Texte à lire.
# # #
« Musique mystère » : stratégies numériques pour la recherche sur les collections
Les musées canadiens jouissent d'une solide réputation en tant que sources d'information fiables et dignes de confiance. Pour s'assurer que leurs bases de données d'artefacts contiennent les données les plus exactes et les plus récentes, les conservateurs de musée procèdent à des évaluations périodiques des collections. Certains artefacts n'ont pas été examinés de près depuis de nombreuses années – dans certains cas, depuis plusieurs décennies – ce qui en fait des candidats de choix pour une révision. En examinant les instruments de la collection d'instruments de musique d'Ingenium dans le cadre de mon stage de cette année, on m’a mandaté d’examiner des artefacts pour rechercher davantage d'informations sur les artefacts dont le catalogage était incomplet ou, dans certains cas, qui étaient mal décrits dans la base de données.
Mais comment cela est-il possible? Peut-être est-ce en raison de l’époque de l’acquisition de ces pièces.
Près de 70 % de la collection d’instruments de musique d’Ingenium ont été acquis avant le début des années 1990, ce qui signifie que les conservateurs de l’époque n’avaient pas encore accès à internet ou à d’autres ressources numériques lorsqu’ils évaluaient les objets qu’on leur confiait.
Sans accès à la multitude de sources d’information historique et d’outils de recherche aujourd’hui si facilement accessibles sur le web, ils n’étaient pas toujours en mesure d’identifier adéquatement et avec certitude les artefacts ou de les décrire de façon complète au moment de leur acquisition. Des omissions ou erreurs ont ainsi parfois persisté pendant des années dans les catalogues des artefacts avant d’être découvertes et corrigées par le nouveau personnel de conservation en poste.
Contrairement à l’époque où beaucoup de ces artefacts ont été acquis, les conservateurs et chercheurs disposent aujourd’hui d’une pléthore de nouveaux outils numériques qui peuvent être fort utiles pour réexaminer les documents de catalogage et combler les lacunes décelées. Un de ces outils est Google Patents, qui s’appuie sur plus d’une centaine de bureaux de brevets partout dans le monde (et qui peut indexer du texte intégral de 17 de ces bureaux).
# # #
Consignes.
**A.** D'après le texte sur la collection d'instruments de musique d'Ingenium, quelle part de cette collection a été acquise avant le début des années 1990 ?
**B.** Recopiez, s'il vous plaît, le passage du texte sur la collection d'Ingenium compris entre « Contrairement à l’époque » et « de ces bureaux). », inclus.
**C.** Relevez, dans leur ordre d'apparition, tous les nombres écrits en chiffres dans le texte sur la collection d'Ingenium.
Les entrées constituent un matériel indépendant du texte.

Liste des données.
# # #
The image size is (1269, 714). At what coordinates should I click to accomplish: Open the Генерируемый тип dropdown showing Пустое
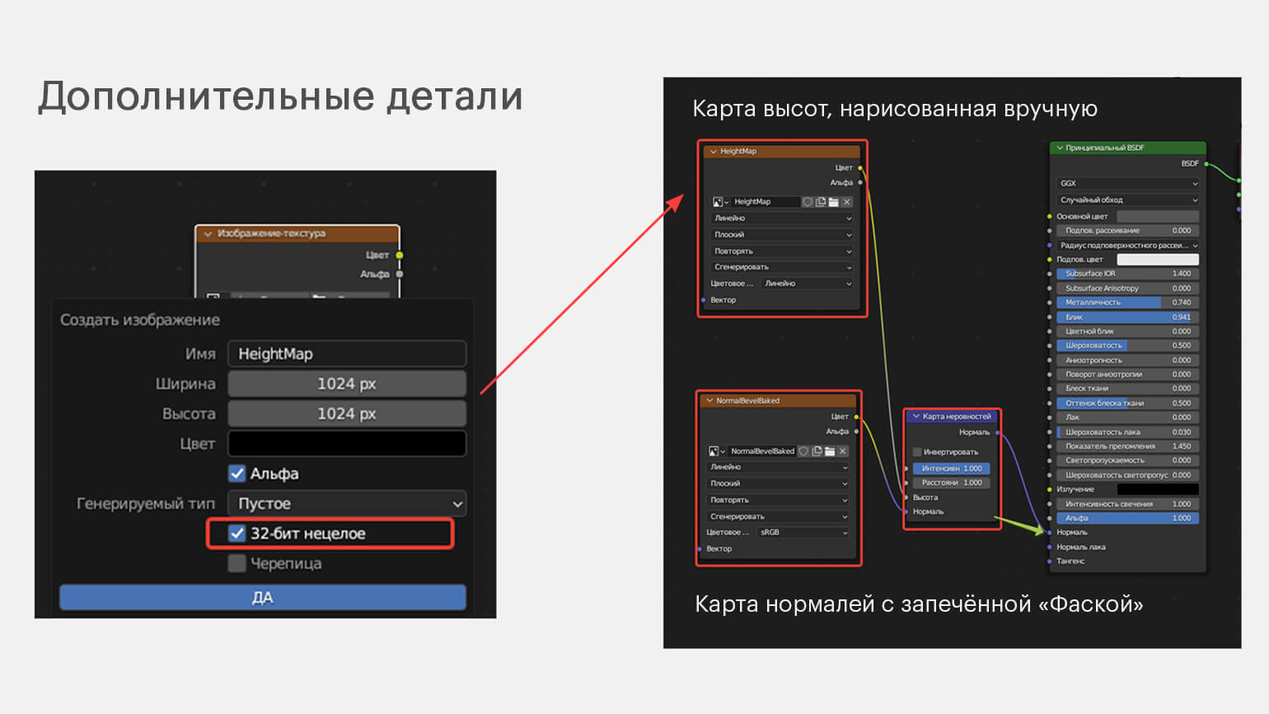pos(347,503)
# # #
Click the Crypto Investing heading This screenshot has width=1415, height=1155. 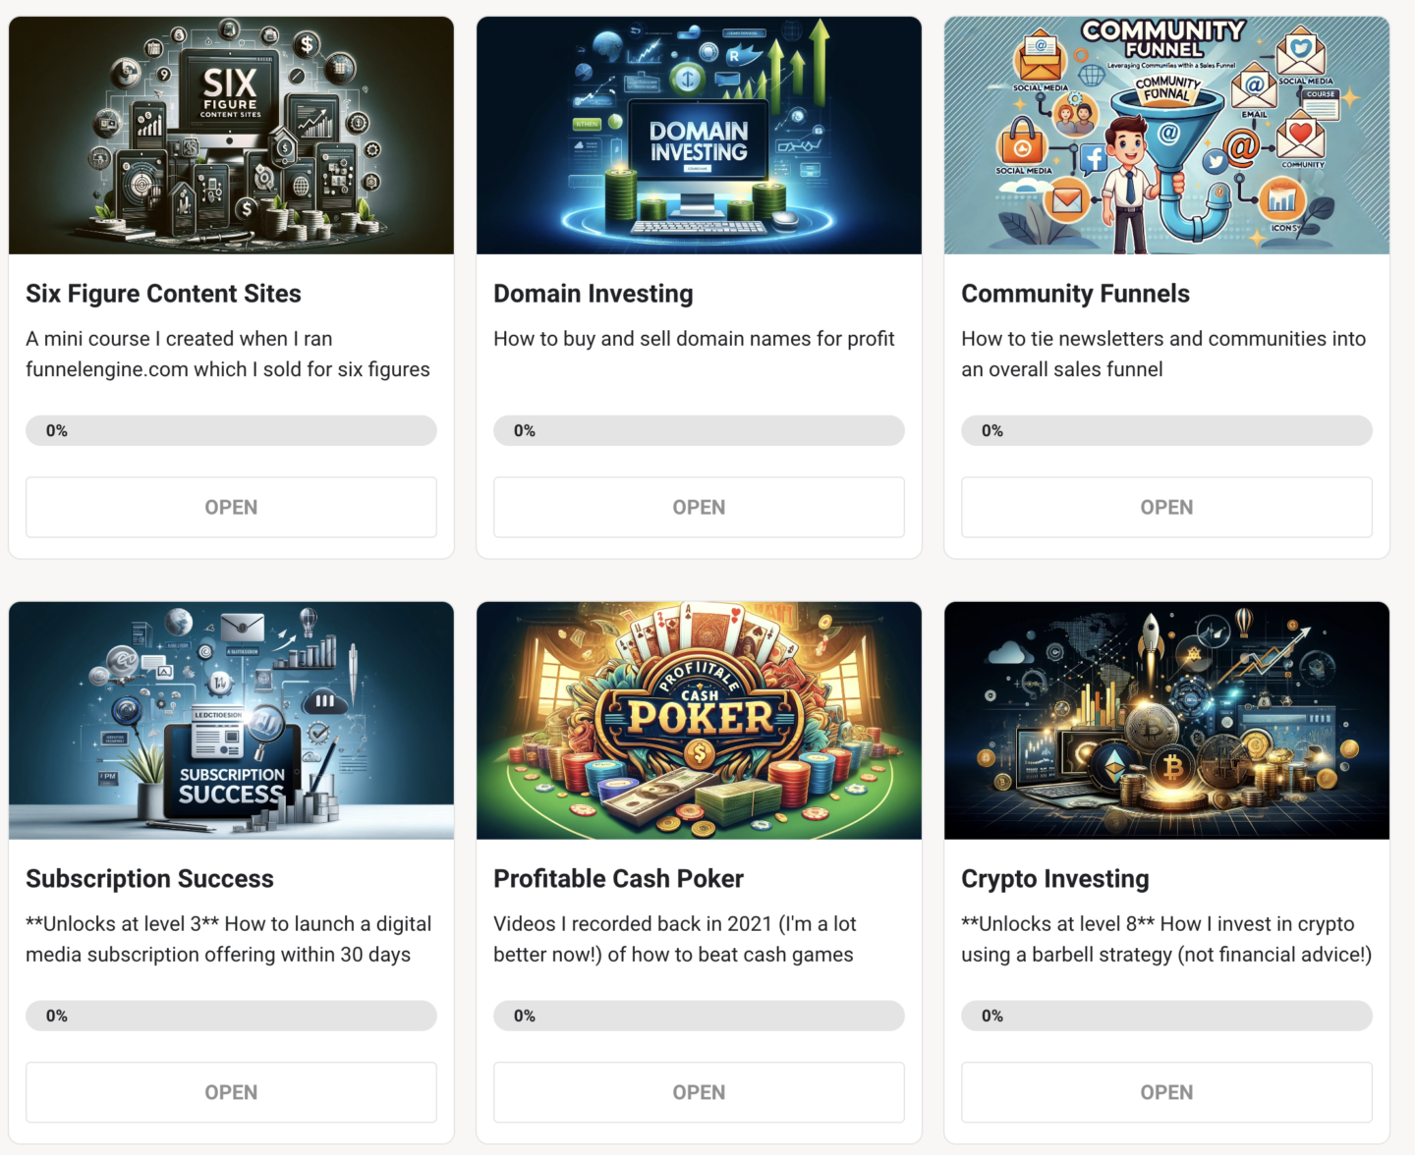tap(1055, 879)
# # #
Corrigé par tâche.
**A.** Près de 70 %.

**B.**
Contrairement à l’époque où beaucoup de ces artefacts ont été acquis, les conservateurs et chercheurs disposent aujourd’hui d’une pléthore de nouveaux outils numériques qui peuvent être fort utiles pour réexaminer les documents de catalogage et combler les lacunes décelées. Un de ces outils est Google Patents, qui s’appuie sur plus d’une centaine de bureaux de brevets partout dans le monde (et qui peut indexer du texte intégral de 17 de ces bureaux).

**C.** 70, 1990, 17